■ **Data shown**
*** Begin section ***

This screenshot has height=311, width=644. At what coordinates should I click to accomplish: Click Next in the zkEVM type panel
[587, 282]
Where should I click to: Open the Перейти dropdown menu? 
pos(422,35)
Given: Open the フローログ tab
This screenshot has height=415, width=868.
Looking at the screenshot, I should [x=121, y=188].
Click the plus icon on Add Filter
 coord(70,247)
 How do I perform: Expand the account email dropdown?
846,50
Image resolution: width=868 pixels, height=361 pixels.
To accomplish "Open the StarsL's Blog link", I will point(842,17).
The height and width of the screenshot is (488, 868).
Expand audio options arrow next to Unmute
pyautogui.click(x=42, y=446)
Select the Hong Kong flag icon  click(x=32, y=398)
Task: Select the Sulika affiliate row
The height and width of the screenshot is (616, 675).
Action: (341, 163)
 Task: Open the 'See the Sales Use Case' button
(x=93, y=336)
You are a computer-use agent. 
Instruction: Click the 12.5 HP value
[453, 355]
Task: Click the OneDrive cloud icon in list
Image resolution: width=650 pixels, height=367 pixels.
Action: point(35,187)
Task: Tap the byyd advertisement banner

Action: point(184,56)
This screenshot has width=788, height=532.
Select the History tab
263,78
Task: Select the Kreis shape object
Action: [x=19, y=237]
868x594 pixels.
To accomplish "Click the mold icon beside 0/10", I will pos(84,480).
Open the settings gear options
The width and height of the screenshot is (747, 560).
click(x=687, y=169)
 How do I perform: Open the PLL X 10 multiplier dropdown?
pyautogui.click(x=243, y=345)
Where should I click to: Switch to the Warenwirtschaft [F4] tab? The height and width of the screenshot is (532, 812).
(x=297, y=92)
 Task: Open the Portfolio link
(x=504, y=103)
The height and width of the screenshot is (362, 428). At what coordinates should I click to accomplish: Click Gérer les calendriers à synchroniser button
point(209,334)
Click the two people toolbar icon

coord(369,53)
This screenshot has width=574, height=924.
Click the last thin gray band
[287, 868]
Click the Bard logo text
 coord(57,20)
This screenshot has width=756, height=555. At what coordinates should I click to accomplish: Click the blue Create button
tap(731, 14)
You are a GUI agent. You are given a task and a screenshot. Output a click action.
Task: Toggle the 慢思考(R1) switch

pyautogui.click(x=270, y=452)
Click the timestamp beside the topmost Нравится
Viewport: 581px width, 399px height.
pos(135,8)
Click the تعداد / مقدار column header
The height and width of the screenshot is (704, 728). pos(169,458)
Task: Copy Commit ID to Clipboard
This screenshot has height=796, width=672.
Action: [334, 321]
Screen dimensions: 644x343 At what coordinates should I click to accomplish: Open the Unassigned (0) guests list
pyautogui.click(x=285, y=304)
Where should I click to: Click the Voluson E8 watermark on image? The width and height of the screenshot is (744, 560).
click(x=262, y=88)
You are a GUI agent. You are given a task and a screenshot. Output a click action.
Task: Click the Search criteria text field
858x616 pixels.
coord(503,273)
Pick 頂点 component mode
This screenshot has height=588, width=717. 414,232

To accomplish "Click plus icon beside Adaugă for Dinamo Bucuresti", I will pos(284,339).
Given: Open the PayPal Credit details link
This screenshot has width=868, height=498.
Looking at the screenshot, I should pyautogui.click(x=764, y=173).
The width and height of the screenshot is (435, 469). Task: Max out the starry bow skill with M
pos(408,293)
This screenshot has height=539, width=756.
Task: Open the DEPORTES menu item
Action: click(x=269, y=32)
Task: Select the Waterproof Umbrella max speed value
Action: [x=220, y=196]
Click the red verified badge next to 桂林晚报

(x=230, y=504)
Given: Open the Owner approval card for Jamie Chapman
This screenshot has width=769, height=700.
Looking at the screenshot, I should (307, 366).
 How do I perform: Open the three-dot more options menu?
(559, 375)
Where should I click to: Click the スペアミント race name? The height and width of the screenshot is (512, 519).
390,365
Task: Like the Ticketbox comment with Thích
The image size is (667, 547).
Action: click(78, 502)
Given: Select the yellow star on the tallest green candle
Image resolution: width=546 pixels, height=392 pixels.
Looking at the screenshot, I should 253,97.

*** End section ***

■ **Problem statement**
What is needed is the data above, output in full and exactly as it stands.

■ **Exercise result**
This screenshot has height=311, width=644. At what coordinates should I click to accomplish: Click Next in the zkEVM type panel
[587, 282]
Where should I click to: Open the Перейти dropdown menu? 
pos(422,35)
Given: Open the フローログ tab
This screenshot has height=415, width=868.
Looking at the screenshot, I should [x=121, y=188].
Click the plus icon on Add Filter
 coord(70,247)
 How do I perform: Expand the account email dropdown?
846,50
Image resolution: width=868 pixels, height=361 pixels.
To accomplish "Open the StarsL's Blog link", I will point(842,17).
The height and width of the screenshot is (488, 868).
Expand audio options arrow next to Unmute
pyautogui.click(x=42, y=446)
Select the Hong Kong flag icon  click(x=32, y=398)
Task: Select the Sulika affiliate row
The height and width of the screenshot is (616, 675).
Action: (341, 163)
 Task: Open the 'See the Sales Use Case' button
(x=93, y=336)
You are a computer-use agent. 
Instruction: Click the 12.5 HP value
[453, 355]
Task: Click the OneDrive cloud icon in list
Image resolution: width=650 pixels, height=367 pixels.
Action: point(35,187)
Task: Tap the byyd advertisement banner

Action: point(184,56)
This screenshot has width=788, height=532.
Select the History tab
263,78
Task: Select the Kreis shape object
Action: [x=19, y=237]
868x594 pixels.
To accomplish "Click the mold icon beside 0/10", I will pos(84,480).
Open the settings gear options
The width and height of the screenshot is (747, 560).
click(x=687, y=169)
 How do I perform: Open the PLL X 10 multiplier dropdown?
pyautogui.click(x=243, y=345)
Where should I click to: Switch to the Warenwirtschaft [F4] tab? The height and width of the screenshot is (532, 812).
(x=297, y=92)
 Task: Open the Portfolio link
(x=504, y=103)
The height and width of the screenshot is (362, 428). At what coordinates should I click to accomplish: Click Gérer les calendriers à synchroniser button
point(209,334)
Click the two people toolbar icon

coord(369,53)
This screenshot has width=574, height=924.
Click the last thin gray band
[287, 868]
Click the Bard logo text
 coord(57,20)
This screenshot has width=756, height=555. At what coordinates should I click to accomplish: Click the blue Create button
tap(731, 14)
You are a GUI agent. You are given a task and a screenshot. Output a click action.
Task: Toggle the 慢思考(R1) switch

pyautogui.click(x=270, y=452)
Click the timestamp beside the topmost Нравится
Viewport: 581px width, 399px height.
pos(135,8)
Click the تعداد / مقدار column header
The height and width of the screenshot is (704, 728). pos(169,458)
Task: Copy Commit ID to Clipboard
This screenshot has height=796, width=672.
Action: [334, 321]
Screen dimensions: 644x343 At what coordinates should I click to accomplish: Open the Unassigned (0) guests list
pyautogui.click(x=285, y=304)
Where should I click to: Click the Voluson E8 watermark on image? The width and height of the screenshot is (744, 560).
click(x=262, y=88)
You are a GUI agent. You are given a task and a screenshot. Output a click action.
Task: Click the Search criteria text field
858x616 pixels.
coord(503,273)
Pick 頂点 component mode
This screenshot has height=588, width=717. 414,232

To accomplish "Click plus icon beside Adaugă for Dinamo Bucuresti", I will pos(284,339).
Given: Open the PayPal Credit details link
This screenshot has width=868, height=498.
Looking at the screenshot, I should pyautogui.click(x=764, y=173).
The width and height of the screenshot is (435, 469). Task: Max out the starry bow skill with M
pos(408,293)
This screenshot has height=539, width=756.
Task: Open the DEPORTES menu item
Action: click(x=269, y=32)
Task: Select the Waterproof Umbrella max speed value
Action: [x=220, y=196]
Click the red verified badge next to 桂林晚报

(x=230, y=504)
Given: Open the Owner approval card for Jamie Chapman
This screenshot has width=769, height=700.
Looking at the screenshot, I should (307, 366).
 How do I perform: Open the three-dot more options menu?
(559, 375)
Where should I click to: Click the スペアミント race name? The height and width of the screenshot is (512, 519).
390,365
Task: Like the Ticketbox comment with Thích
The image size is (667, 547).
Action: click(78, 502)
Given: Select the yellow star on the tallest green candle
Image resolution: width=546 pixels, height=392 pixels.
Looking at the screenshot, I should 253,97.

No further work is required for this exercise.